Файер схватилась за разум щенка и успокоила его.

— Ну, наконец-то, — страдальчески вздохнула девочка и уселась прямо на мраморный пол рядом с Пятнышом, потом ощупала щеки и нос на предмет повреждений и, поморщившись, убрала с лица слипшиеся волосы. — Папа расстроится.

Как и раньше, девочка довольно удачно — на удивление удачно — закрывала разум от Файер, но та поняла ее чувства достаточно хорошо, чтобы высказать догадку.

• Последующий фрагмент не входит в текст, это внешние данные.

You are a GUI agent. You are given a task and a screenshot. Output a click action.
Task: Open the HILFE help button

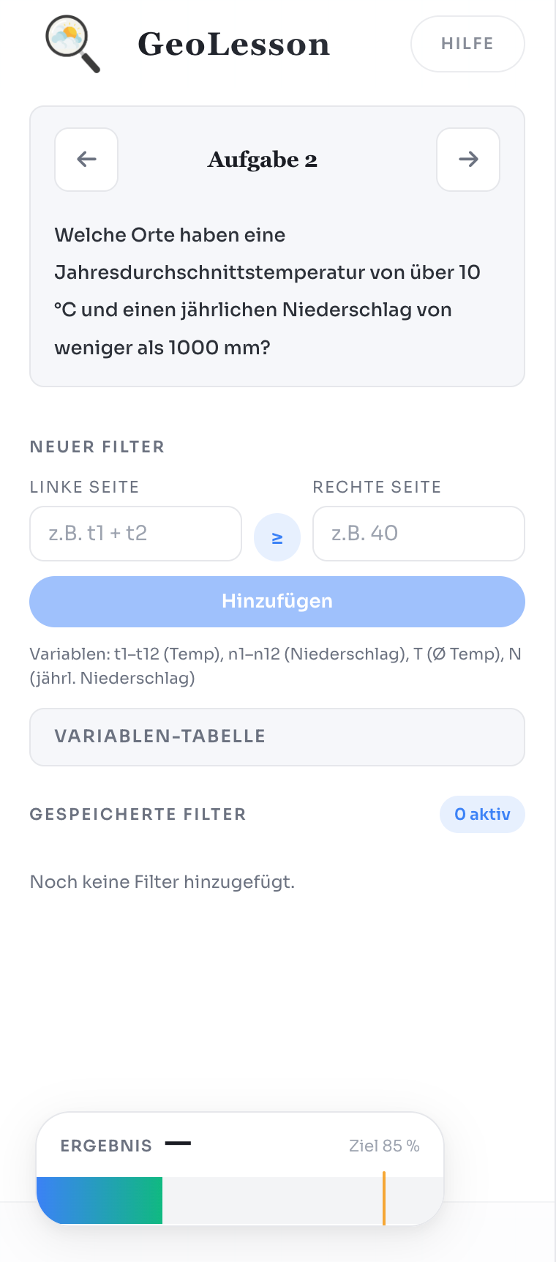[467, 44]
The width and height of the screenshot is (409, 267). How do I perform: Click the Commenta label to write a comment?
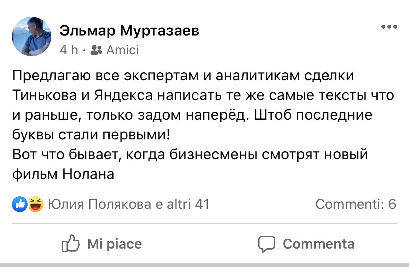click(319, 244)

— Потому что ты стала меня защищать?

— Нет, потому что забыла, что нужно прикрываться левой рукой. Он мне все время напоминает. Кажется, нос сломан. Он меня накажет.

Едва ли Гарана можно было назвать олицетворением доброты, но все же Файер представить себе не могла, чтобы он наказывал ребенка за проигрыш в драке по крайней мере с восемью противниками.

— Потому что тебе сломали нос? Конечно, нет.

— Нет, — печально вздохнула девочка, — потому что я затеяла драку. Он мне запретил. И потому что не пошла на уроки. Мне сейчас надо быть на уроках.

— Ну что ж, дитя, — Файер едва поборола улыбку. — Мы уже послали за целителем.

— Просто этих уроков так много, — продолжала девочка, пропустив замечание о целителе мимо ушей. — Если бы папа не был принцем, их бы столько не было. Верховая езда мне нравится, но история просто убивает. И он не разрешает мне ездить на его лошадях, вообще никогда. Мне можно только давать им имена, а ездить нельзя, и теперь дядя Гаран расскажет ему, что я прогуляла уроки, и папа так никогда и не позволит. А вам папа разрешает ездить на своих лошадях? — Девочка задала вопрос таким трагическим тоном, будто ожидала получить какой-то ужасный ответ.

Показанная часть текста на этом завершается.